París, Francia. El Estado haitiano se tambalea peligrosamente. Carente de bases sólidas, destrozado por la violencia de las pandillas, la ingobernabilidad, la corrupción, la pobreza, las epidemias y la cobardía egoísta de sus élites políticas y empresariales, ha sido abandonado por todos, con honrosas excepciones de países que pese al caos que predomina en esa nación han sabido mantener su gesto solidario, como Cuba, que contra viento y marea ha mantenido en ese país sus brigadas médicas para atender gratuitamente a la población necesitada, República Dominicana, que destina una parte importante de su presupuesto de salud para asistir a parturientas haitianas y con otras dolencias; y Venezuela que también contribuye con importante y diversa ayuda humanitaria.
La ONU, Estados Unidos y la cooperación internacional han fracasado en Haití. Las ONGs no han servido más que para hacer allí costosos ejercicios de relaciones públicas y labrar no pocas fortunas personales. Haití no importa a nadie, salvo a los que sacan oro de los escombros y lucran con las lágrimas y la sangre de un pueblo-paria. Ante los ojos del mundo, Haití colapsa.
Para República Dominicana, que comparte el espacio geográfico de la Isla Hispaniola con la República de Haití, y es receptora de una galopante e indetenible marea de inmigrantes ilegales haitianos, tal catástrofe adquiere tintes de una colosal tragedia que puede afectar su estabilidad interior, su gobernabilidad y su propia existencia. Se pueden pronunciar muchos discursos altruistas y compasivos, pero el problema es de índole práctica y amenaza a todos.
República Dominicana no es responsable del inminente colapso del Estado haitiano, ni tiene que responsabilizarse, más allá de la solidaridad y la humanidad, con la solución de sus enormes problemas internos, pero tampoco puede ser indiferente al terremoto geopolítico que se está incubando en el seno de la nación vecina. Y cuando tanta energía negativa se acumula, sin vislumbrarse una solución, el estallido arrasador es inevitable. Y aquí los minutos cuentan.
Mientras dormimos plácidamente la siesta en República Dominicana, disfrutamos del baseball, el merengue y la bachata, y nos tranquilizan los pronósticos de crecimiento de nuestra economía, acaba de ser asesinado a tiros el líder de un partido, frente a su casa de Puerto Príncipe, se ataca la residencia del primer ministro Ariel Henry y la pista del aeropuerto internacional; se asesina a diez policías; el cólera avanza; el 70% de la capital del país está controlada por las pandillas; se secuestra a un técnico cubano de salud, que luego fue liberado y la violencia provoca el éxodo de más de 190 mil personas de Puerto Príncipe. Recordemos que ni siquiera el presidente Juvenel se salvó de esta espiral macabra de violencia.

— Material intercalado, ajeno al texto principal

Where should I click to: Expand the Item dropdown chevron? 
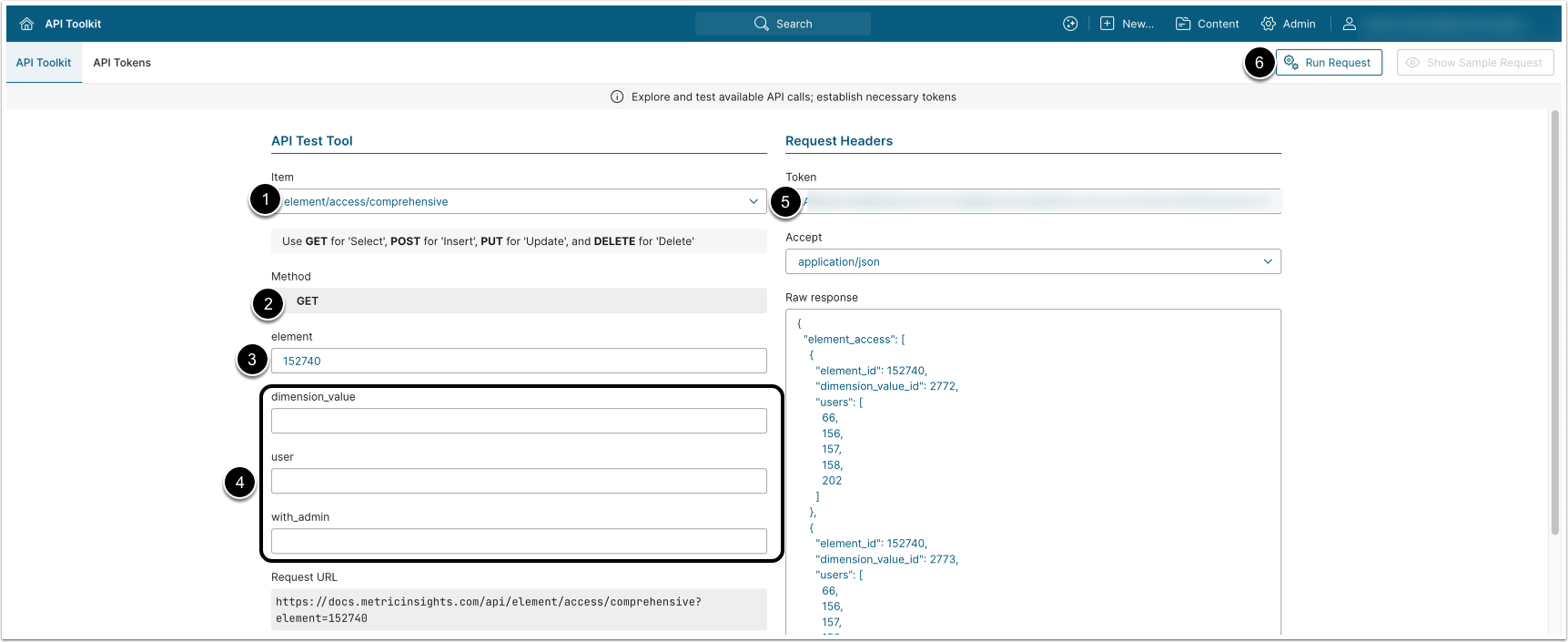click(754, 201)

En efecto, el Estado haitiano ha fracasado y se viene abajo, amenazando con destruirlo todo, dando pie a los llamados intervencionistas, tan del agrado del imperialismo norteamericano y sus aliados, como Canadá y Francia, entre otros. Los propios funcionarios del gobierno haitiano han hecho reiterados pedidos de intervención extranjera, como si los problemas haitianos fueran a ser resueltos con tanques, helicópteros y bayonetas.

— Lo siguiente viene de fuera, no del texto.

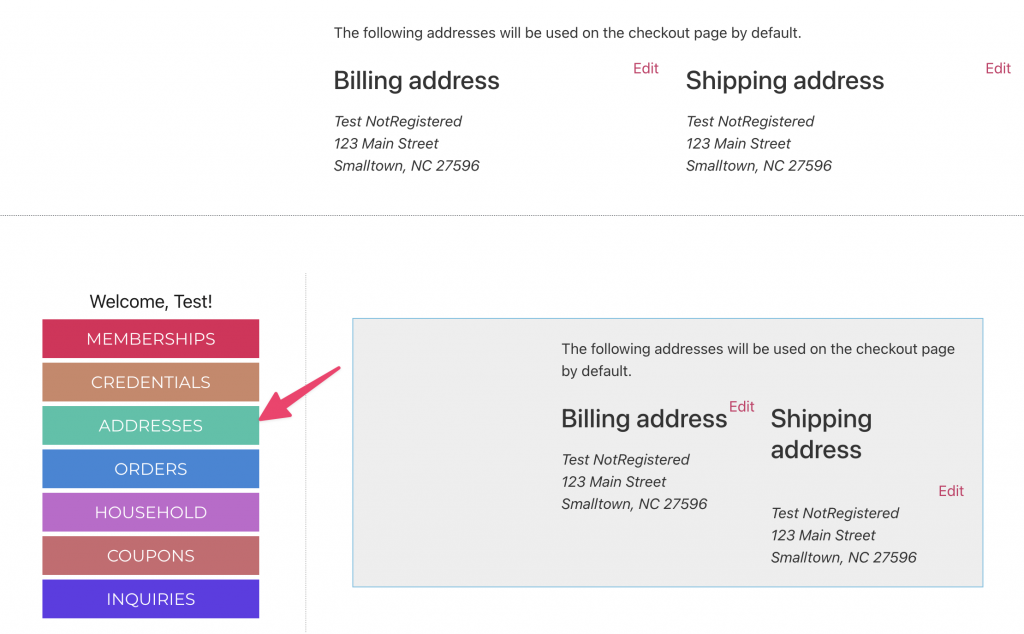1024x634 pixels.
Task: Click the Shipping address heading in gray box
Action: click(820, 434)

Lo que si se sabe es que la miseria, la desesperación y la falta de esperanzas y perspectivas de futuro engendran violencia y que esta no reconoce límites. En su obra “State Building: Governance and World Order in XXI Century”, Francis Fukuyama afirma que ingobernabilidad y soberanía nacional son factores excluyentes. Por supuesto que lo afirma como ideólogo imperialista. Su papel es justificar teóricamente las invasiones y ataques contra países soberanos. Les llama “intervenciones humanitarias”. No lo son.
Haití se tambalea. No hay señales de solución, se perfila cada día el colapso final casi inevitable. El Gobierno dominicano está llamado a seguir firme con la aplicación de la política de protección de nuestras fronteras, con la política de regulación migratoria, sin tregua. Y, junto con ello, mantener una estrategia de vigilancia integral donde confluyan las fuerzas vivas de la nación, en defensa de nuestra soberanía. Reafirmar el llamado a la comunidad internacional, como lo ha estado haciendo, para que vaya en auxilio de Haití.

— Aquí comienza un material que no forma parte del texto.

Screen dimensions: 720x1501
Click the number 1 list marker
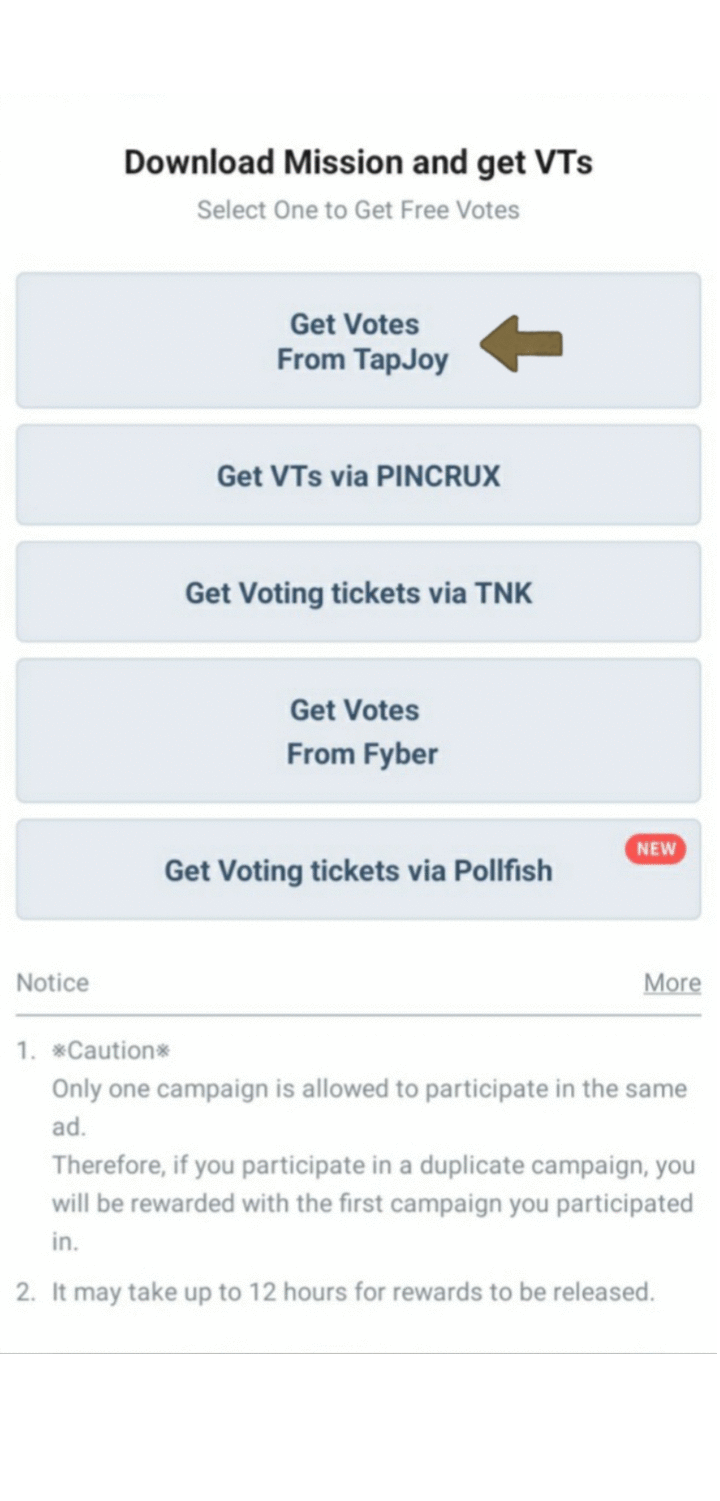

La situación de Haití nos preocupa, por su historia compartida, por su pueblo, por su desgracia, de la que no son ajenos el capitalismo, el colonialismo y el imperialismo. El pueblo haitiano merece un futuro mejor, hay que refundarlo sobre bases humanas, solidarias y justas. Es una tarea que corresponde al propio pueblo haitiano, no a los Estados Unidos, Canadá, Francia, ni a la ONU, y en esa labor debe contar con la solidaridad del pueblo dominicano y el apoyo de nuestro gobierno.
Haití colapsa. No tengo claro si aún estamos a tiempo de evitarlo.